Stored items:
╔══

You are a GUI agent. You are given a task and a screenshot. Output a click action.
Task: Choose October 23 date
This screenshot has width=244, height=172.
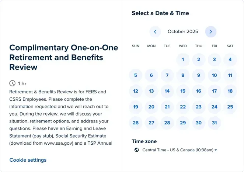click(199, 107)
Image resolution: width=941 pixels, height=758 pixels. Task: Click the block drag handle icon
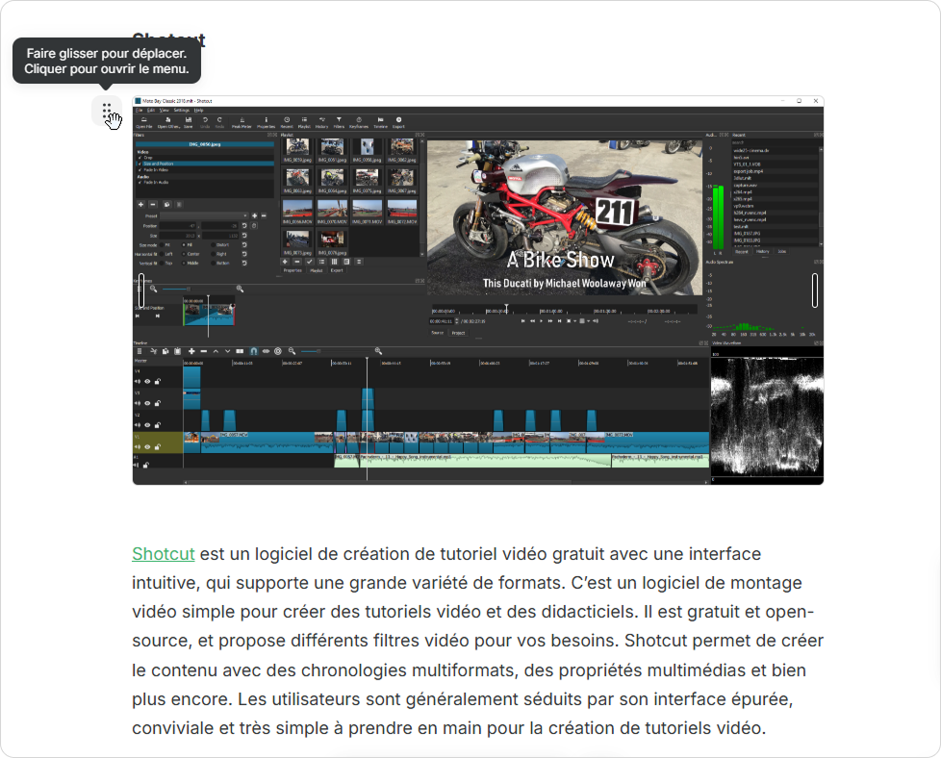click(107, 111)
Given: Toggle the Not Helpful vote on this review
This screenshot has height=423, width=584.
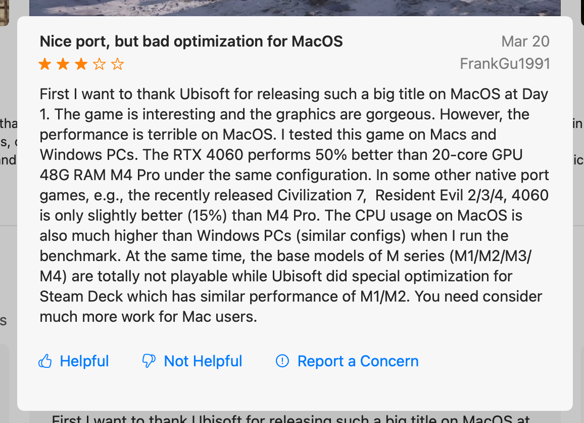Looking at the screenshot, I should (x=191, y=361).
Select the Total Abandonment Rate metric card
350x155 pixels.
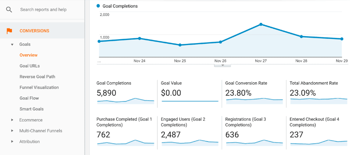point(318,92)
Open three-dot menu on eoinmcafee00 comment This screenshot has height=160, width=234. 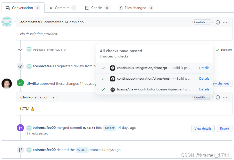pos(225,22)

╚══
╔══

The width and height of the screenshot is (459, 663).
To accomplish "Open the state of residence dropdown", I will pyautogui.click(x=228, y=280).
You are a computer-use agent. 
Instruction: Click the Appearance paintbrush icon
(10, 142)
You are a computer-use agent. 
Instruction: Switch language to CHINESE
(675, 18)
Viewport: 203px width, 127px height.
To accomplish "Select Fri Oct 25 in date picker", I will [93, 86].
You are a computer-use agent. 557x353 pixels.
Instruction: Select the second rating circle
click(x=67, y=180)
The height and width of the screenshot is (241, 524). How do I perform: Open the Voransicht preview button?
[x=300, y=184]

╚══

- Work instructions
Extract each line holding the word "will" from the records.

- Response area
To accomplish "Open the state of residence dropdown", I will pyautogui.click(x=228, y=280).
To accomplish "Select Fri Oct 25 in date picker", I will [93, 86].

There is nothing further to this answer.